Give every line below again, exactly.

[Collected data]
"""
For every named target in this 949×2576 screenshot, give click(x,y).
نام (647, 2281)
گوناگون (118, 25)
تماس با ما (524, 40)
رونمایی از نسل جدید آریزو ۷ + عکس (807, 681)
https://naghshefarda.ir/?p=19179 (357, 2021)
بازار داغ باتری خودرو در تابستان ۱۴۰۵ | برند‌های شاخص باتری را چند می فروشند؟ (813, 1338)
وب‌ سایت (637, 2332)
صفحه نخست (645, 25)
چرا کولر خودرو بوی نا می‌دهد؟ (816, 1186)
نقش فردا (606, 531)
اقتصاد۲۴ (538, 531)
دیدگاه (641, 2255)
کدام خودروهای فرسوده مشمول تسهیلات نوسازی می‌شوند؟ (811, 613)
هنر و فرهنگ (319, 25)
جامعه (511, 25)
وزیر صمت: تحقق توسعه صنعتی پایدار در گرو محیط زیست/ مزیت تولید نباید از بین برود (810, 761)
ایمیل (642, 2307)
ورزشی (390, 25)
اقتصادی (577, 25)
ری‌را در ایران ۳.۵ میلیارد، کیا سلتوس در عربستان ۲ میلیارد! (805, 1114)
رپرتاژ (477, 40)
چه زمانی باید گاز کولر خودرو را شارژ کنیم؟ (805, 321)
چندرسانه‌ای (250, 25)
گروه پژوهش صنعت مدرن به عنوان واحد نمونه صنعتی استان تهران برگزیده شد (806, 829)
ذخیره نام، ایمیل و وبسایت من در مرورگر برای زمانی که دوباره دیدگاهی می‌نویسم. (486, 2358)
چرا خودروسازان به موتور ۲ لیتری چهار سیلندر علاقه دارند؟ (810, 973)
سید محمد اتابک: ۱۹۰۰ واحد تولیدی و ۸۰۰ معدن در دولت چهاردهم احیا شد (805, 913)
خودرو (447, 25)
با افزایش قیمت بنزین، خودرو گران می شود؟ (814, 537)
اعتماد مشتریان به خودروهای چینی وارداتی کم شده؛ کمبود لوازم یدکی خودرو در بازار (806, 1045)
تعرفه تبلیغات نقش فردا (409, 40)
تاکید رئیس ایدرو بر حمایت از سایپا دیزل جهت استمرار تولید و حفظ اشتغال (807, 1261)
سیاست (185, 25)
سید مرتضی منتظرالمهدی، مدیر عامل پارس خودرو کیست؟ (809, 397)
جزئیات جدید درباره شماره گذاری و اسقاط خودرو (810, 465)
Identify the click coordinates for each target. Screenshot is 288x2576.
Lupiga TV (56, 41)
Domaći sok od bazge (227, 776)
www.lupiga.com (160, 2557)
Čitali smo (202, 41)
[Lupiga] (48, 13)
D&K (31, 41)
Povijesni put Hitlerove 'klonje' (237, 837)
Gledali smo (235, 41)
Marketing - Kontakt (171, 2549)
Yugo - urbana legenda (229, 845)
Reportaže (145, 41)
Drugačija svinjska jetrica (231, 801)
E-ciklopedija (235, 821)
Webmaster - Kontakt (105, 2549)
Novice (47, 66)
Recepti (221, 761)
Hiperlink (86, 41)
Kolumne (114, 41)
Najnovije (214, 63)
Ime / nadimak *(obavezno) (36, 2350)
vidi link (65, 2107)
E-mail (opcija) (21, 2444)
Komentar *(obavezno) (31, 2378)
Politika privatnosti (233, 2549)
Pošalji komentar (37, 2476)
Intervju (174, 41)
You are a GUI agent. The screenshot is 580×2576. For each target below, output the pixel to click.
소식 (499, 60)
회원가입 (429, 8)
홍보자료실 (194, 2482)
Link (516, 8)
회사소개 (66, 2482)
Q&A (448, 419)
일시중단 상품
"""
FINISHED TASK:
For every named target in this 949×2576 screenshot, give click(x,y).
نام (647, 2281)
گوناگون (118, 25)
تماس با ما (524, 40)
رونمایی از نسل جدید آریزو ۷ + عکس (807, 681)
https://naghshefarda.ir/?p=19179 (357, 2021)
بازار داغ باتری خودرو در تابستان ۱۴۰۵ | برند‌های شاخص باتری را چند می فروشند؟ (813, 1338)
وب‌ سایت (637, 2332)
صفحه نخست (645, 25)
چرا کولر خودرو بوی نا می‌دهد؟ (816, 1186)
نقش فردا (606, 531)
اقتصاد۲۴ (538, 531)
دیدگاه (641, 2255)
کدام خودروهای فرسوده مشمول تسهیلات نوسازی می‌شوند؟ (811, 613)
هنر و فرهنگ (319, 25)
جامعه (511, 25)
وزیر صمت: تحقق توسعه صنعتی پایدار در گرو محیط زیست/ مزیت تولید نباید از بین برود (810, 761)
ایمیل (642, 2307)
ورزشی (390, 25)
اقتصادی (577, 25)
ری‌را در ایران ۳.۵ میلیارد، کیا سلتوس در عربستان ۲ میلیارد! (805, 1114)
رپرتاژ (477, 40)
چه زمانی باید گاز کولر خودرو را شارژ کنیم؟ (805, 321)
چندرسانه‌ای (250, 25)
گروه پژوهش صنعت مدرن به عنوان واحد نمونه صنعتی استان تهران برگزیده شد (806, 829)
ذخیره نام، ایمیل و وبسایت من در مرورگر برای زمانی که دوباره دیدگاهی می‌نویسم. (486, 2358)
چرا خودروسازان به موتور ۲ لیتری چهار سیلندر علاقه دارند؟ (810, 973)
سید محمد اتابک: ۱۹۰۰ واحد تولیدی و ۸۰۰ معدن در دولت چهاردهم احیا شد (805, 913)
خودرو (447, 25)
با افزایش قیمت بنزین، خودرو گران می شود؟ (814, 537)
اعتماد مشتریان به خودروهای چینی وارداتی کم شده؛ کمبود لوازم یدکی خودرو در بازار (806, 1045)
تعرفه تبلیغات نقش فردا (409, 40)
تاکید رئیس ایدرو بر حمایت از سایپا دیزل جهت استمرار تولید و حفظ اشتغال (807, 1261)
سیاست (185, 25)
سید مرتضی منتظرالمهدی، مدیر عامل پارس خودرو کیست؟ (809, 397)
جزئیات جدید درباره شماره گذاری و اسقاط خودرو (810, 465)
Identify the click coordinates for each target. Screenshot is 288x2576.
Lupiga TV (56, 41)
Domaći sok od bazge (227, 776)
www.lupiga.com (160, 2557)
Čitali smo (202, 41)
[Lupiga] (48, 13)
D&K (31, 41)
Povijesni put Hitlerove 'klonje' (237, 837)
Gledali smo (235, 41)
Marketing - Kontakt (171, 2549)
Yugo - urbana legenda (229, 845)
Reportaže (145, 41)
Drugačija svinjska jetrica (231, 801)
E-ciklopedija (235, 821)
Webmaster - Kontakt (105, 2549)
Novice (47, 66)
Recepti (221, 761)
Hiperlink (86, 41)
Kolumne (114, 41)
Najnovije (214, 63)
Ime / nadimak *(obavezno) (36, 2350)
vidi link (65, 2107)
E-mail (opcija) (21, 2444)
Komentar *(obavezno) (31, 2378)
Politika privatnosti (233, 2549)
Pošalji komentar (37, 2476)
Intervju (174, 41)
You are a GUI agent. The screenshot is 580×2576. For each target below, output the pixel to click.
소식 (499, 60)
회원가입 (429, 8)
홍보자료실 (194, 2482)
Link (516, 8)
회사소개 (66, 2482)
Q&A (448, 419)
일시중단 상품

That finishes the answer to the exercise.